Worked Example 1: A 3x5 Matrix
Let
A = | 1 2 0 1 3 |
| 0 0 1 2 4 |
| 0 0 0 0 0 |
This matrix is already in RREF. Count the pivot columns: column 1 (leading 1 in row 1) and column 3 (leading 1 in row 2). That gives rank(A) = 2.
The non-pivot columns are columns 2, 4, and 5, so there are 3 free variables: x₂, x₄, x₅. Therefore nullity(A) = 3.
Check:
rank(A) + nullity(A) = 2 + 3 = 5 = n ✓
To find an explicit basis for the null space, set each free variable to 1 while the others are 0:
x₂ = 1, x₄ = 0, x₅ = 0→ solve for basics:x₁ = -2, x₃ = 0→ vector(-2, 1, 0, 0, 0)x₂ = 0, x₄ = 1, x₅ = 0→x₁ = -1, x₃ = -2→ vector(-1, 0, -2, 1, 0)x₂ = 0, x₄ = 0, x₅ = 1→x₁ = -3, x₃ = -4→ vector(-3, 0, -4, 0, 1)
Three basis vectors for the null space -- consistent with nullity 3. For the full procedure, see how to find a basis for the null space.
Worked Example 2: A 4x4 Matrix
Let
B = | 1 3 2 1 |
| 2 6 5 3 |
| 1 3 3 2 |
| 0 0 1 1 |
Row-reduce to RREF. Subtracting 2R₁ from R₂ and R₁ from R₃:
| 1 3 2 1 | | 1 3 2 1 |
| 0 0 1 1 | --> | 0 0 1 1 |
| 0 0 1 1 | | 0 0 0 0 |
| 0 0 1 1 | | 0 0 0 0 |
After R₃ - R₂ and R₄ - R₂:
| 1 3 0 -1 |
| 0 0 1 1 |
| 0 0 0 0 |
| 0 0 0 0 |
Pivot columns: column 1 and column 3. rank(B) = 2.
Free variables: x₂ and x₄. nullity(B) = 2.
Check:
rank(B) + nullity(B) = 2 + 2 = 4 = n ✓
Even though B is square and 4x4, it is singular -- the rank-nullity theorem immediately tells you the null space is 2-dimensional, so the system Bx = 0 has infinitely many solutions. To understand how rank connects to a matrix's invertibility, see how to find the rank of a matrix.
Practical Consequences
The theorem has direct applications beyond bookkeeping:
Consistency of linear systems. For Ax = b, solutions exist only when b is in the column space. The rank tells you the dimension of that column space, so it bounds how many right-hand sides are solvable.
Uniqueness of solutions. When nullity is zero, the only solution to Ax = 0 is the trivial one, which forces any solution to Ax = b to be unique. When nullity is positive, solutions come in families parameterized by the free variables.
Square matrices. For an n x n matrix, rank + nullity = n. Full rank (rank = n) forces nullity = 0, meaning the matrix is invertible. Any drop in rank produces an equally sized null space.
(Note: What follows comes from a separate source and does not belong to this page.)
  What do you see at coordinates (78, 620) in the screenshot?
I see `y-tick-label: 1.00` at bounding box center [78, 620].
Dimension checks. If someone claims a matrix has rank 4 and nullity 3 with 6 columns, the theorem says that's impossible (4 + 3 = 7, not 6). It is a fast sanity check on any rank or nullity computation.
Frequently Asked Questions
Can rank(A) ever exceed the number of rows?
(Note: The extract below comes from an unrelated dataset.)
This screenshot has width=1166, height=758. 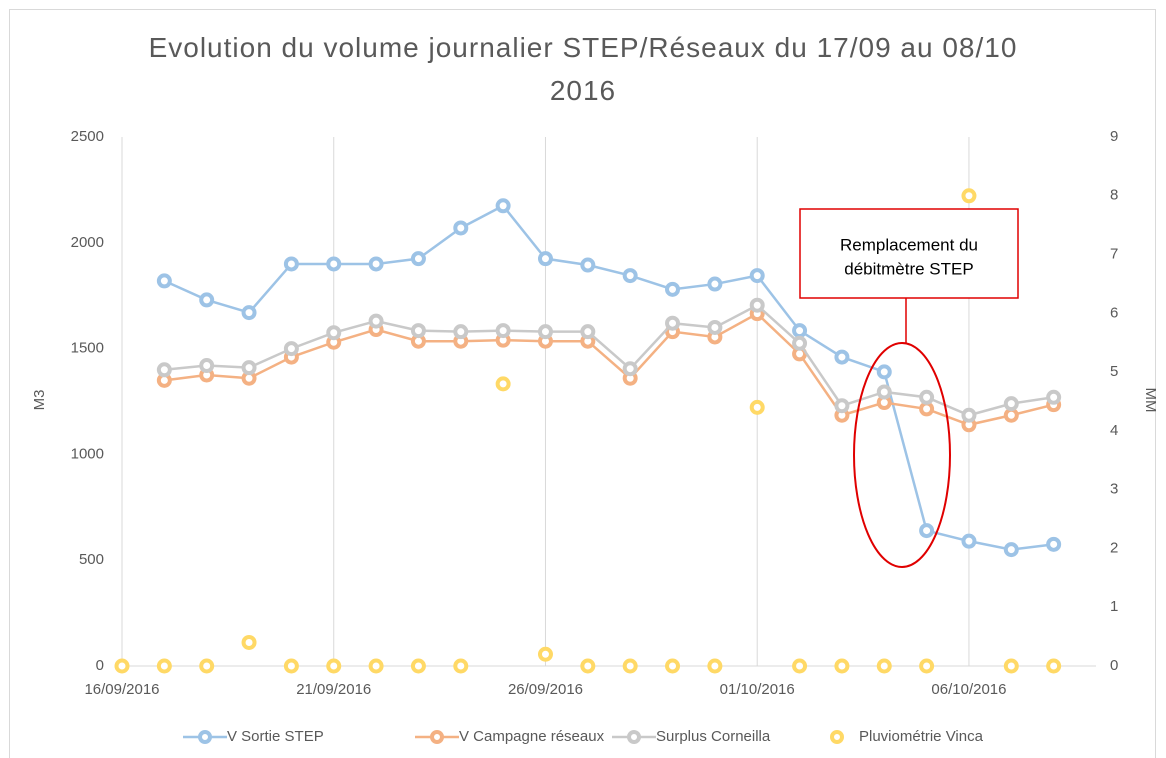 I want to click on annotation-text: débitmètre STEP, so click(x=908, y=268).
No. Rank equals the number of nonzero rows in RREF, so it is bounded by both the number of rows and the number of columns: rank(A) ≤ min(m, n) for an m x n matrix.
If nullity is zero, what does that mean geometrically?
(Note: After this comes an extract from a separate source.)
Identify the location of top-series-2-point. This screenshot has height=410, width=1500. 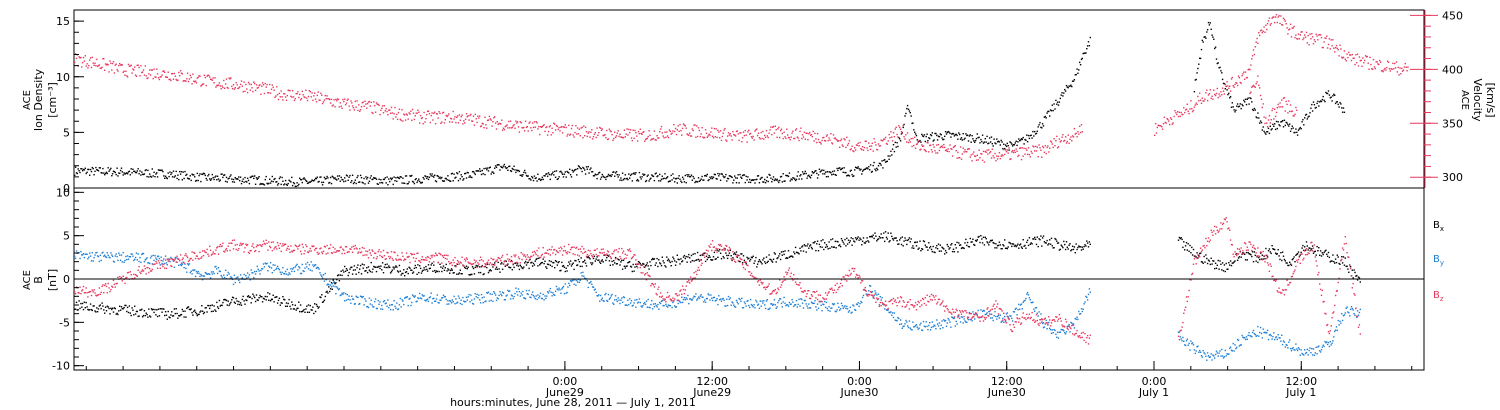
(1290, 112).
It means the null space contains only the zero vector -- the transformation T(x) = Ax is injective (one-to-one). No two distinct inputs map to the same output. This can only happen when n ≤ m, because you need at least as many rows as columns to avoid free variables.
Does the theorem apply to non-square matrices?
Yes, without modification. A 3 x 7 matrix has n = 7 columns, so rank plus nullity always equals 7. Rank can be at most 3 (limited by the row count), which means nullity is at least 4.
How does nullity relate to the number of solutions of Ax = b?
When Ax = b is consistent and has one particular solution x_p, the complete solution is x_p + v for every v in the null space. So nullity directly counts the "degrees of freedom" in the solution set: nullity 0 means exactly one solution; nullity k means a k-dimensional affine family of solutions.